▸ STUDY MATERIAL:

/---

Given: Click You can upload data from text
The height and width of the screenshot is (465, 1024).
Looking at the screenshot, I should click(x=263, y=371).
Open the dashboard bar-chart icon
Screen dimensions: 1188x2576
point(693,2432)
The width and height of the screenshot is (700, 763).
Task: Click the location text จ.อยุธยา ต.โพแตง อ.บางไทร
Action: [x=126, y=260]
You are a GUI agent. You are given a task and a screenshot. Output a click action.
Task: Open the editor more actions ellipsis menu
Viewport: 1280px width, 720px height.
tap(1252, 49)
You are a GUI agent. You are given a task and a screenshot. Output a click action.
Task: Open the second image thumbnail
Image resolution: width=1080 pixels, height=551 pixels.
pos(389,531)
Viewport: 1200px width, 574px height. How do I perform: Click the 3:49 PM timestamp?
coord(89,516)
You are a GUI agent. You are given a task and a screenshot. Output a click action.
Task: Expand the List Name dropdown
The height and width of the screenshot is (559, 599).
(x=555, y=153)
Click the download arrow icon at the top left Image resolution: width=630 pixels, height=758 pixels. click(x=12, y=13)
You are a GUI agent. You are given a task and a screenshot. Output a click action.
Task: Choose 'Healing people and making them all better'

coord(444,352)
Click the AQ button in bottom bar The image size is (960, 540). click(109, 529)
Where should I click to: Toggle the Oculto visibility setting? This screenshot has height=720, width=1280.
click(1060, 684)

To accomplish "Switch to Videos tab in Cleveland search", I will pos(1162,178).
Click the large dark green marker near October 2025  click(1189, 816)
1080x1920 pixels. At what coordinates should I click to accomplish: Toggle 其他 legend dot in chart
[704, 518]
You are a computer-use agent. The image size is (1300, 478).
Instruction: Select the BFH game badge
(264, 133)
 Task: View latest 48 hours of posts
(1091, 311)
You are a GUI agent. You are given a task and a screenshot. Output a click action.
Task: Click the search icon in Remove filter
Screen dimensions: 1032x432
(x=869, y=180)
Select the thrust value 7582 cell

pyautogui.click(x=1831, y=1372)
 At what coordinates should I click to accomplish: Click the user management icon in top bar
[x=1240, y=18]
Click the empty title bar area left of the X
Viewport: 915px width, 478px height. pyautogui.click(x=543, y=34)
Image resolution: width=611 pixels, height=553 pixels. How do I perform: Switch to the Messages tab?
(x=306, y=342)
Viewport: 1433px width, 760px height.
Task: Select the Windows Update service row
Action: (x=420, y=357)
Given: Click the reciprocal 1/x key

\---

▸ TASK ITEM: Extract all of the data above and output it character for character.

▸ PROBLEM SOLUTION:
Given: Click You can upload data from text
The height and width of the screenshot is (465, 1024).
Looking at the screenshot, I should click(x=263, y=371).
Open the dashboard bar-chart icon
Screen dimensions: 1188x2576
point(693,2432)
The width and height of the screenshot is (700, 763).
Task: Click the location text จ.อยุธยา ต.โพแตง อ.บางไทร
Action: [x=126, y=260]
You are a GUI agent. You are given a task and a screenshot. Output a click action.
Task: Open the editor more actions ellipsis menu
Viewport: 1280px width, 720px height.
tap(1252, 49)
You are a GUI agent. You are given a task and a screenshot. Output a click action.
Task: Open the second image thumbnail
Image resolution: width=1080 pixels, height=551 pixels.
pos(389,531)
Viewport: 1200px width, 574px height. How do I perform: Click the 3:49 PM timestamp?
coord(89,516)
You are a GUI agent. You are given a task and a screenshot. Output a click action.
Task: Expand the List Name dropdown
The height and width of the screenshot is (559, 599).
(x=555, y=153)
Click the download arrow icon at the top left Image resolution: width=630 pixels, height=758 pixels. click(x=12, y=13)
You are a GUI agent. You are given a task and a screenshot. Output a click action.
Task: Choose 'Healing people and making them all better'

coord(444,352)
Click the AQ button in bottom bar The image size is (960, 540). click(109, 529)
Where should I click to: Toggle the Oculto visibility setting? This screenshot has height=720, width=1280.
click(1060, 684)

To accomplish "Switch to Videos tab in Cleveland search", I will pos(1162,178).
Click the large dark green marker near October 2025  click(1189, 816)
1080x1920 pixels. At what coordinates should I click to accomplish: Toggle 其他 legend dot in chart
[704, 518]
You are a computer-use agent. The image size is (1300, 478).
Instruction: Select the BFH game badge
(264, 133)
 Task: View latest 48 hours of posts
(1091, 311)
You are a GUI agent. You are given a task and a screenshot. Output a click action.
Task: Click the search icon in Remove filter
Screen dimensions: 1032x432
(x=869, y=180)
Select the thrust value 7582 cell

pyautogui.click(x=1831, y=1372)
 At what coordinates should I click to accomplish: Click the user management icon in top bar
[x=1240, y=18]
Click the empty title bar area left of the X
Viewport: 915px width, 478px height. pyautogui.click(x=543, y=34)
Image resolution: width=611 pixels, height=553 pixels. How do I perform: Switch to the Messages tab?
(x=306, y=342)
Viewport: 1433px width, 760px height.
Task: Select the Windows Update service row
Action: (x=420, y=357)
Given: Click the reciprocal 1/x key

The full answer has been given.